# Palafox Fishing was awesome today!!!



## BananaTom (Feb 16, 2008)

The white trout were coming over the rail 2 at time today, as I took a walk during lunch.

Mullet were swimming everywhere with nets-a-flying.


----------



## orbiting headquarters (Oct 30, 2013)

Sounds good. Drove to mobile today, mullet and reds were everywhere in the bay.
Wished I was in a boat fishing and not in my van working.


----------



## spinfactor (Sep 22, 2013)

Where are you deferring to when you say palafox fishing?


----------



## Yakavelli (Mar 17, 2010)

He was deferring to me so I can tell you it's Palafox Pier...lol


----------



## Rob J (Apr 7, 2013)

It's the pier at the end of Palafox street in downtown Pcola.


----------



## Randall2point0 (Feb 11, 2011)

Wirelessly posted

I need to get a new cast net! I have a 6 foot bait net and it's not big/heavy enough to catch mullet. The few times I have caught mullet in it was from luck, one of the other mullets probably tripped this mullet to save the others.


----------



## BananaTom (Feb 16, 2008)

Yakavelli said:


> I can tell you it's Palafox Pier...lol


South End of Palafox Street, Downtown Pensacola


----------



## Pomponius Maximus (Apr 12, 2013)

After getting a royal butt chewing from my 90 year old Granny for giving her " the stupidest fishing report I ever heard" ...I`m gonna have to call total BS on the op.....
She spent 8 hours in the broiling sun with a double drop rig and caught nothing but a few pinfish,...and now her Chiropractor says she`s got sun poisioning. The cussing and railing got pretty loud,..i would have more to say about this `report` but I`m getting another call from her.......
again........no fish at palafox...


----------



## Yakavelli (Mar 17, 2010)

Timing is everything...


----------



## BananaTom (Feb 16, 2008)

Pomponius Maximus said:


> After getting a royal butt chewing from my 90 year old Granny for giving her " the stupidest fishing report I ever heard" ...I`m gonna have to call total BS on the op.....
> She spent 8 hours in the broiling sun with a double drop rig and caught nothing but a few pinfish,...and now her Chiropractor says she`s got sun poisioning. The cussing and railing got pretty loud,..i would have more to say about this `report` but I`m getting another call from her.......
> again........no fish at palafox...


There is no fish there this morning.

But when I posted, there were many. They started biting real good at 11 am. 

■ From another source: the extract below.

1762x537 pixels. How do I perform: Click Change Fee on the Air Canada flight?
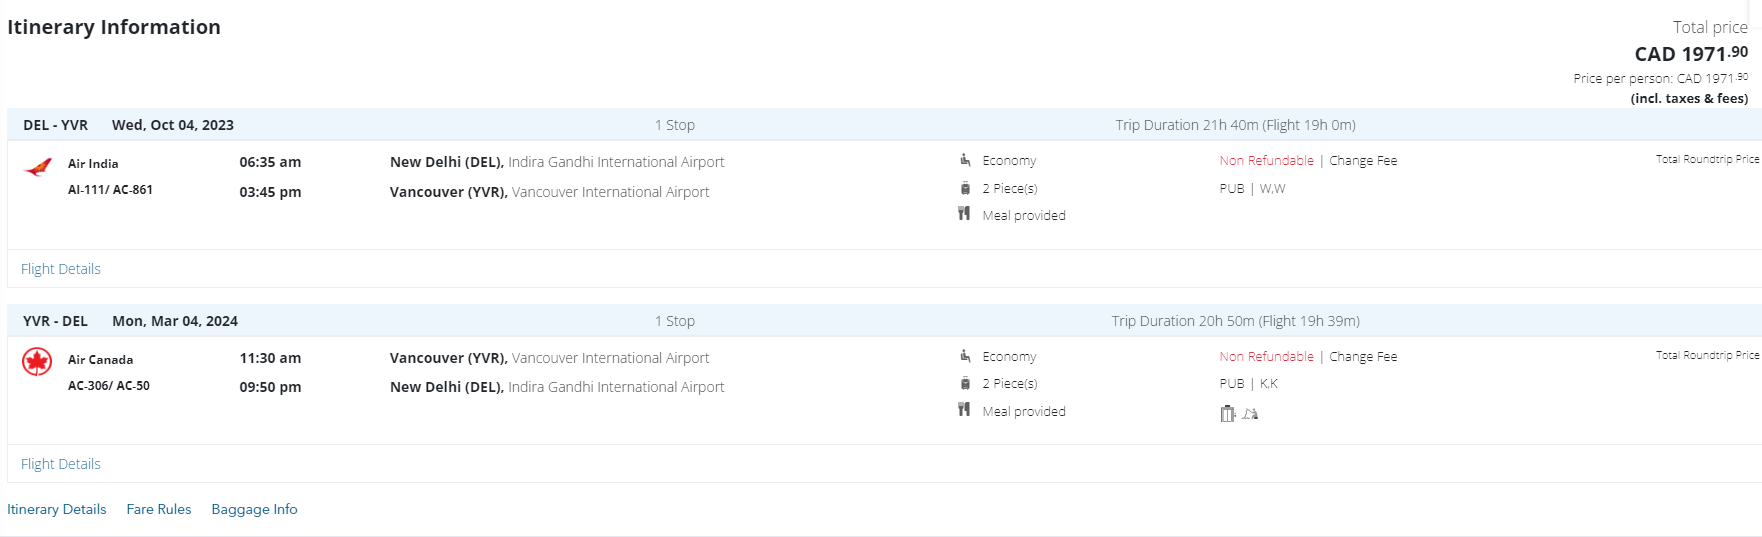pos(1363,357)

I can watch the action from my office, and when it gets going great, I gotta take a walk around the Plaza and have some FUN talking with angers, learning their technic, and watching the fish come in two at a time.

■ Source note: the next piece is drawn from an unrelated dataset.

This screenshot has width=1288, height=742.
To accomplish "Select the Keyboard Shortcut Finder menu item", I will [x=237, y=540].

Sorry bout your granny, maybe I should text her when the fish arrive, show where to cast, and share some Palafox how to knowledge.

Hint: Cast at the sign that is there now "TUG" as far as you can, free line.


----------



## fishn4real (Sep 28, 2007)

^^^^^Ya! Yakavelli, ya right. I recall former fishing buddy and I sitting on 3 mike bridge for couple hours and not get a bite. Someone rang the dinner bell and we started catching on every cast, as soin as hook hit the water, and type of bait was no issue. 40 minutes laterwe were back to drinking beer and working on our suntan. Timing; Ya!


----------



## Yakavelli (Mar 17, 2010)

I can't recall how many times I've stood arm's length away from someone who couldn't buy a bite...while I'm tearing them slap up. That's fishin...


----------



## fishn4real (Sep 28, 2007)

Yakavelli said:


> I can't recall how many times I've stood arm's length away from someone who couldn't buy a bite...while I'm tearing them slap up. That's fishin...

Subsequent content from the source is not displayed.